Nintai – Perseverance (pt. 1)

“80% of winning is showing up”

– Woody Allen

Showing up, coming to practise, training. It’s actually not that hard.

Just go.

Still, some people hardly ever show up. Except when it’s time for shinsa (grading). And sometimes they complain too: “We never did this on training, we never did that on training”

Well, if you had shown up, we would have done it!

Woody Allen thinks 80% of winning is about showing up (see the quote). I think it’s more like 100%. And I mean it. That’s all you have to do.

Show up. Be there. And the rest will take care of itself.

Have you ever noticed that people at the top of their respective fields are often the most productive? Do you think this is by accident? Shakespeare is at the top, right? He wrote quite a bit of crap, too. But in all that crap, some was good enough to make him the best. He just wrote, wrote and wrote.

Michael Jordan practiced basketball like a madman — we shouldn’t insult him by saying he was the best because of something else. He was even below average height for an NBA player. But he didn’t care. He showed up for practise anyway. And became the best.

Let me put it this way — if you worked as hard as an NBA player… for as long as an NBA player… you would be an NBA player too. It’s nothing strange with that. But only if you worked as hard.

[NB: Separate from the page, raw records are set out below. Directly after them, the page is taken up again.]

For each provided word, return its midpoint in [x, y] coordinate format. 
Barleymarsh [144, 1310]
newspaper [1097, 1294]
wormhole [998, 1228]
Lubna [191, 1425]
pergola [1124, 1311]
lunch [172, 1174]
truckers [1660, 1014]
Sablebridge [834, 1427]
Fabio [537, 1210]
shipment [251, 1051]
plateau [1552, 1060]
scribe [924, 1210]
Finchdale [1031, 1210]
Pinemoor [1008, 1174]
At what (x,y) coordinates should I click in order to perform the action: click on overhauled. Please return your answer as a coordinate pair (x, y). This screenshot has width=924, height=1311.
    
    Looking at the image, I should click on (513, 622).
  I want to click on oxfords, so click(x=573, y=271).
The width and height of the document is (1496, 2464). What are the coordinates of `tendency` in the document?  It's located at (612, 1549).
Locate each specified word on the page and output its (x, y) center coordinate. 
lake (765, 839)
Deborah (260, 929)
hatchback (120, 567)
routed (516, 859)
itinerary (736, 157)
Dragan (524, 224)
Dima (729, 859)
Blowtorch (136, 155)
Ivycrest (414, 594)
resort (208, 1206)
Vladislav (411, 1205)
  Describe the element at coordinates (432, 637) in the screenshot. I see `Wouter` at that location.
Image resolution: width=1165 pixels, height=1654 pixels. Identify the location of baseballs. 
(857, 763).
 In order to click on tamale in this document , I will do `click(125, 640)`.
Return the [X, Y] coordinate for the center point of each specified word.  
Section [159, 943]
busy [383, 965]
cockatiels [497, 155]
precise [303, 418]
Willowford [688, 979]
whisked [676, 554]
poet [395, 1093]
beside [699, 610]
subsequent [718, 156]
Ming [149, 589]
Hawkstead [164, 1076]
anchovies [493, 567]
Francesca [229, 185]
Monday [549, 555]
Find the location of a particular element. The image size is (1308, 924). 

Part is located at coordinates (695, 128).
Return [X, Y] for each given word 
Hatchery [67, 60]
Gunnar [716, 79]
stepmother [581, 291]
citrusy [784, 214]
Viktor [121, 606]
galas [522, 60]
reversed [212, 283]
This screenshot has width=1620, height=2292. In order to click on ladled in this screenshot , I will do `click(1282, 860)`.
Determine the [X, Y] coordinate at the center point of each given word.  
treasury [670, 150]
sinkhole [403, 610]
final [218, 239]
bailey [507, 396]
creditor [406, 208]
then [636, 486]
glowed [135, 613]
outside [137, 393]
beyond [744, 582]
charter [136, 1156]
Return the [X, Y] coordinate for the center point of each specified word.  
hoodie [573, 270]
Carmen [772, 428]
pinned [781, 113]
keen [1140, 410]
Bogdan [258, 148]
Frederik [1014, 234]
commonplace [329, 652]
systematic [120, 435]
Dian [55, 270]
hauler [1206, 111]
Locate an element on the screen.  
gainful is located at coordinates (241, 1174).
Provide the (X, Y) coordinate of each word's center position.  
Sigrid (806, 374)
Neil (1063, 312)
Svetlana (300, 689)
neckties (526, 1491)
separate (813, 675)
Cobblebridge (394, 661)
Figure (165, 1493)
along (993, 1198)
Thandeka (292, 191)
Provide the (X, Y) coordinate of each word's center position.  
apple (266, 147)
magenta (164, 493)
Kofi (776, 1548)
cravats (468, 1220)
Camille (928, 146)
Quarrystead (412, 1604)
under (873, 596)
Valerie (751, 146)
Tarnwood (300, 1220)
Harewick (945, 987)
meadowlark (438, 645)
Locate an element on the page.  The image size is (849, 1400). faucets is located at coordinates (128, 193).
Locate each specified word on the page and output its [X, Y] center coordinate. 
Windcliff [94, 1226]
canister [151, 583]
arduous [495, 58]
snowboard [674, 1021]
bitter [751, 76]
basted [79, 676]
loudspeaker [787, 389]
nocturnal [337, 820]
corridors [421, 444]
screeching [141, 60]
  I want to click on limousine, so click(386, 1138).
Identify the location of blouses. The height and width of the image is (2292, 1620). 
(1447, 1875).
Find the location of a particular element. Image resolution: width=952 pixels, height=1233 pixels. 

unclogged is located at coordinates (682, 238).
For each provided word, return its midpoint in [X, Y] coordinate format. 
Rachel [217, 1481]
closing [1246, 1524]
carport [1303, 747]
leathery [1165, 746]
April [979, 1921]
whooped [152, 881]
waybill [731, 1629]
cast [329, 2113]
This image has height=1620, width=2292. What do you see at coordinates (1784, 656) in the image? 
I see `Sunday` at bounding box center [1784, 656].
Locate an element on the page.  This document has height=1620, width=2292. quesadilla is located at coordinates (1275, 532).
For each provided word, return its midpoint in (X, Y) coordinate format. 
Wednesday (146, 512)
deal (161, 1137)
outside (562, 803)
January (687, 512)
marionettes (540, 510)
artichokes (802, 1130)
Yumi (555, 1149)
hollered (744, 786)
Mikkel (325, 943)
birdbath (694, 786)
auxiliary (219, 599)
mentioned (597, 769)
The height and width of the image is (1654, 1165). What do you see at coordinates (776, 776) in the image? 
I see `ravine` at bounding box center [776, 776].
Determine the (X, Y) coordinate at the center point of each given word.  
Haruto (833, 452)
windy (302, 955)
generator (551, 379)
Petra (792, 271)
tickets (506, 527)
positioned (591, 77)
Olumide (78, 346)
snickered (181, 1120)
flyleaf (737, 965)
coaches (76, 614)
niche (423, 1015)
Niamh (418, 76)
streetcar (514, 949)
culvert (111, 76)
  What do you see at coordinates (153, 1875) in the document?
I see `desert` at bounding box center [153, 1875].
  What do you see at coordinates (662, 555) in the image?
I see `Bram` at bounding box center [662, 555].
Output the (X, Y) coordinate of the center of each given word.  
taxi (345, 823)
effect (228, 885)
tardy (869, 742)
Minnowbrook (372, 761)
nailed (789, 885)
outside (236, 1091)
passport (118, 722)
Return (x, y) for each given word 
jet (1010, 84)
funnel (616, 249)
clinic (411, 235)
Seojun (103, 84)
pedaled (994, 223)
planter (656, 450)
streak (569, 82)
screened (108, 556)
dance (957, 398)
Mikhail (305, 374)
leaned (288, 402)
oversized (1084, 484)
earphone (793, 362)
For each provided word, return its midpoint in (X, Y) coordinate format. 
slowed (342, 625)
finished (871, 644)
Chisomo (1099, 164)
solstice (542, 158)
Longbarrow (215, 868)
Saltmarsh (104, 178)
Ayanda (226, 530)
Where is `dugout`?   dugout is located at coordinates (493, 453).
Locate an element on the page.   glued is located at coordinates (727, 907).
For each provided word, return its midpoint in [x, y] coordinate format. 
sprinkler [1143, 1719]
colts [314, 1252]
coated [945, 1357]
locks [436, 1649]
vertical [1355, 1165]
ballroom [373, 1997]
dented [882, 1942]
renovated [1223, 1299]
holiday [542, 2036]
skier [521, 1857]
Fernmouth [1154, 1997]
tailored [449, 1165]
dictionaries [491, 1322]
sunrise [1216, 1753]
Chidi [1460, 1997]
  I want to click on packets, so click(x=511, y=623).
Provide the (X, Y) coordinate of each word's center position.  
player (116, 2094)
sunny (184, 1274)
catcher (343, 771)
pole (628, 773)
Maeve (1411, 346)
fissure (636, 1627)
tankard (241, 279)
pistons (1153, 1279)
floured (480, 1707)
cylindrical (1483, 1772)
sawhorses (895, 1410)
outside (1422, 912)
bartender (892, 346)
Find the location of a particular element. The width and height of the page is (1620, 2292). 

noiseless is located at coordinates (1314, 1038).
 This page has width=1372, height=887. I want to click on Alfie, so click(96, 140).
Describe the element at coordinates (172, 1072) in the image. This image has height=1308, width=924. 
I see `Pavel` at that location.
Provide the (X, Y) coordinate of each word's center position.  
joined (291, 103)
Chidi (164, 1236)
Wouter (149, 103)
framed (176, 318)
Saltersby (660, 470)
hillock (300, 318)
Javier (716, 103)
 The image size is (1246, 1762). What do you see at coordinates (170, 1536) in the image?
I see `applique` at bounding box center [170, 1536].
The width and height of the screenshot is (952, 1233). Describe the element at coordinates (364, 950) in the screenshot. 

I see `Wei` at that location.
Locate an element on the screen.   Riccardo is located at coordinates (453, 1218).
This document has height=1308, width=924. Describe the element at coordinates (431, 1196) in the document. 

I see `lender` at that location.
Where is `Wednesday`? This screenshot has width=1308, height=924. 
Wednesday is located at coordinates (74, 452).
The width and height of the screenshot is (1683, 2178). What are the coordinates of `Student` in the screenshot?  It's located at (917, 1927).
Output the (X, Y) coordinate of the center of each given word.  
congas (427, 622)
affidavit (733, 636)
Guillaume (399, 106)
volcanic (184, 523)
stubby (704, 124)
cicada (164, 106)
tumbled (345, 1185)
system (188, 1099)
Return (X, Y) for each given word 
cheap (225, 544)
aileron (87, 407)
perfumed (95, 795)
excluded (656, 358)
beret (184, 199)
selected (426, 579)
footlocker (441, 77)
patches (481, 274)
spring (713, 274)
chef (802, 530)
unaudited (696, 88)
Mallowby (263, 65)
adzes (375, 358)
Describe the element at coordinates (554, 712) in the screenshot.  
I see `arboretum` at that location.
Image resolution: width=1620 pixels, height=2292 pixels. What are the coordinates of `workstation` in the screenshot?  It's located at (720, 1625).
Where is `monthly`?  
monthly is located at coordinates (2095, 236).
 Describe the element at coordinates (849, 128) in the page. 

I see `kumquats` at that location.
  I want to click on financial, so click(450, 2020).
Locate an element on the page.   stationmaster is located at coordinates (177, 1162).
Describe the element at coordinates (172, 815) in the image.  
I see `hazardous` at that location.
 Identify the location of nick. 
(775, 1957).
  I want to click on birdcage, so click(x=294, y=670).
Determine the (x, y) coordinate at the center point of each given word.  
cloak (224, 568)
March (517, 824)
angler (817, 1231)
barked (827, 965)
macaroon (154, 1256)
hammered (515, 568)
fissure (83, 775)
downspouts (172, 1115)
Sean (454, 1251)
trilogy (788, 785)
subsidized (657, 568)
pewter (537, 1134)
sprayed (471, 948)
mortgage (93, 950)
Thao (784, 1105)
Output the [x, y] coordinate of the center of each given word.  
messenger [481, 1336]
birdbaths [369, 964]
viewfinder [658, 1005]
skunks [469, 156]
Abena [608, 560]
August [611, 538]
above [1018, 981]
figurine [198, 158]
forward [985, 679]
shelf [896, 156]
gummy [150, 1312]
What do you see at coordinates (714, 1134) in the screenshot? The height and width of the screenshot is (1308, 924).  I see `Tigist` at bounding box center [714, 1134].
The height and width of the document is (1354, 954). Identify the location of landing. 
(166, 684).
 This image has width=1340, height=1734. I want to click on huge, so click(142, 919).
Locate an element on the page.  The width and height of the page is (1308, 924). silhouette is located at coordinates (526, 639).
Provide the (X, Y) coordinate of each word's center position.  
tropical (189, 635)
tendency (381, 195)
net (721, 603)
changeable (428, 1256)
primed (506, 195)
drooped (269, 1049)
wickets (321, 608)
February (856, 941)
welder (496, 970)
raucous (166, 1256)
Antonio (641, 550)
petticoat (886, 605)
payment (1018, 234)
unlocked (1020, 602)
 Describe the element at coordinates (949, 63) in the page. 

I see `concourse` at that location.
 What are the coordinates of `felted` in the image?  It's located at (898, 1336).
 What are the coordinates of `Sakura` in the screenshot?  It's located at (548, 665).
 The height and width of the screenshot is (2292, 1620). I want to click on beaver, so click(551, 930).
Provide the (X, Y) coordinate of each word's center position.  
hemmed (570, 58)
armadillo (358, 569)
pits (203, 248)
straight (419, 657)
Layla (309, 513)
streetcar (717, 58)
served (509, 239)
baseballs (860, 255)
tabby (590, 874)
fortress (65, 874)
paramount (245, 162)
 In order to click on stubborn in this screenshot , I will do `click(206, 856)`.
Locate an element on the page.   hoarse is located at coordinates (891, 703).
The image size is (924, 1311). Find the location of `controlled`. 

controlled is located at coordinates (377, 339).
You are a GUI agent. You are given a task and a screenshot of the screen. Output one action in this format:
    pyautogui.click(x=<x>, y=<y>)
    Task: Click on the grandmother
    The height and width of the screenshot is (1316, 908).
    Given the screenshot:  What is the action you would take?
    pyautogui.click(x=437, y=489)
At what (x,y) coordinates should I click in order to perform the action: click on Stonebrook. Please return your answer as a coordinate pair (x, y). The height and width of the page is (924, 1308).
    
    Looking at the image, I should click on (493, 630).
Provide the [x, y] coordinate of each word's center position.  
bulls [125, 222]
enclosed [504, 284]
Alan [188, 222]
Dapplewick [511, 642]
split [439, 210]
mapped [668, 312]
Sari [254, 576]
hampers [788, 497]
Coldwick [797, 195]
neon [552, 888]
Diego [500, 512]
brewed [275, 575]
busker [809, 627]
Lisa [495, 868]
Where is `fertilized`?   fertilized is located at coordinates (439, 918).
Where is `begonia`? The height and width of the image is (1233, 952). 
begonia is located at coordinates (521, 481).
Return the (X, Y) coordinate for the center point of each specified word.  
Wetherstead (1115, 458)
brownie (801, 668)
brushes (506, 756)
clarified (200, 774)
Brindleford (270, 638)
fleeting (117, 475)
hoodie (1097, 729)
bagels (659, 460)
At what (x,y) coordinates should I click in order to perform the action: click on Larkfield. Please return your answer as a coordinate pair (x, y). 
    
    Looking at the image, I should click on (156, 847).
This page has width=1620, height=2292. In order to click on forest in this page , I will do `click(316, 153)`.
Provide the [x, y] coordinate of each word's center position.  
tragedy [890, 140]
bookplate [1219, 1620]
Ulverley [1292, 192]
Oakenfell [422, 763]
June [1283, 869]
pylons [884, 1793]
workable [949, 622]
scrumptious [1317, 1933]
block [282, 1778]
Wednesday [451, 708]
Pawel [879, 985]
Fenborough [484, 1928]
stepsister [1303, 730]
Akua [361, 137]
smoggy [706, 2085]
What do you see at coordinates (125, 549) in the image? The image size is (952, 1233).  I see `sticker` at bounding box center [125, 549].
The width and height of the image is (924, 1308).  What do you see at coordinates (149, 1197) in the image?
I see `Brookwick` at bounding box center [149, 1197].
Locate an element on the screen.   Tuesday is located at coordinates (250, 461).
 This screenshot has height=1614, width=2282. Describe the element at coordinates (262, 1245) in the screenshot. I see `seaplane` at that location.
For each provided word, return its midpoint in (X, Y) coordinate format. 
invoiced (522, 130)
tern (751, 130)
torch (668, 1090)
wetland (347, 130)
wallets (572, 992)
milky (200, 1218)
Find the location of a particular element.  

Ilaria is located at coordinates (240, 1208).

As another example, there is a small native tribe somewhere in the Philippines that have perfect sight under water! Cool, huh? But they weren’t born like that, no way. They trained their sight. Because in order to get food, they have to dive. They are so called water nomads, living in and around water. And because they dive all the time, their eyes have adapted.

They never thought “Now I have to practise, so my eyes will be stronger and I will see clearer under water!”

They just did it. “Showed up”.

Now, despite this, some people say that they can never be great, because they don’t have the right basic conditions to start with. But I don’t believe that. I do not believe that any person holds a significant advantage over you. Of course I do not deny the possibility that some people may have an advantage over you, but I absolutely reject the idea that that advantage is significant.

It’s all about showing up.

I think people invented the idea of magical natural talent and super-human genetic skill in order to excuse themselves because they are too lazy to even bother to show up. It’s simply much easier on everyone’s egos to say “I cannot do a perfect high mawashi-geri like Mr. Semi-magical genetic superpower over there” than to say “I cannot do that perfect high mawashi geri because I haven’t worked as hard on it like Mr. Semi-magical genetic superpower over there.”

This can be the reason to why religion, which started off as a personal development movement, transformed into a world wide worship movement. Why be like Buddha or Jesus, when you can just sit back and worship them? Why work on your basketball-jumps, when you can watch the fruits of Michael Jordan’s work?

Using this kind of thinking, we can go about being mediocre for the rest of our lives.

Wayne Gretzky, Michael Jordan, Muhammad Ali… these people worked harder at their sports than you and I did. These were not superhumans. These were normal humans who made themselves super. Now, you can argue that they started working earlier than you, (though not all did) but this doesn’t make them superhuman or magical.

This just makes them people who started earlier.

Nothing more.

A big problem with many adults is that they have this competence fetish – they cling desperately to their dignity like a little boy to his toys. Some adults want to be good at everything they do, and they think everyone expects them to be good at their first try. Adults are somehow meant to be dignified and able, they aren’t allowed to show ignorance or confusion.

I say forget that. Let go of your pride: you will suck at anything you are new at and little kids will be better than you. It’s okay, that’s how it’s supposed to be — those kids used to suck, too. But they think it’s fun, so they do it all the time. Over and over. And that’s why they have gotten better than you.

Sucking is simply the beginning of the path to greatness.

So, stop whining, and start doing. Whatever it is. Karate, playing piano, swimming or basketball.

Do it.

And keep doing it.

As long as you keep moving, you’re always getting closer to your goal.

Just show up.

“I fear not the man who has practiced 10,000 kicks once, but I fear the man who has practiced one kick 10,000 times.”

This was apparently said by Bruce Lee. Just show up to training. Practise your kick, and eventually it will reach 10,000 without you noticing!

And that’s when even Bruce Lee will fear you.

2 Comments

  • Cory
    "Sometimes you'll want to give up the guitar, you'll hate the guitar. But if you stick with it, you'll be rewarded." That is a quote supposedly from Jimi Hendrix. You can replace "guitar" in that quote with anything you do, I think.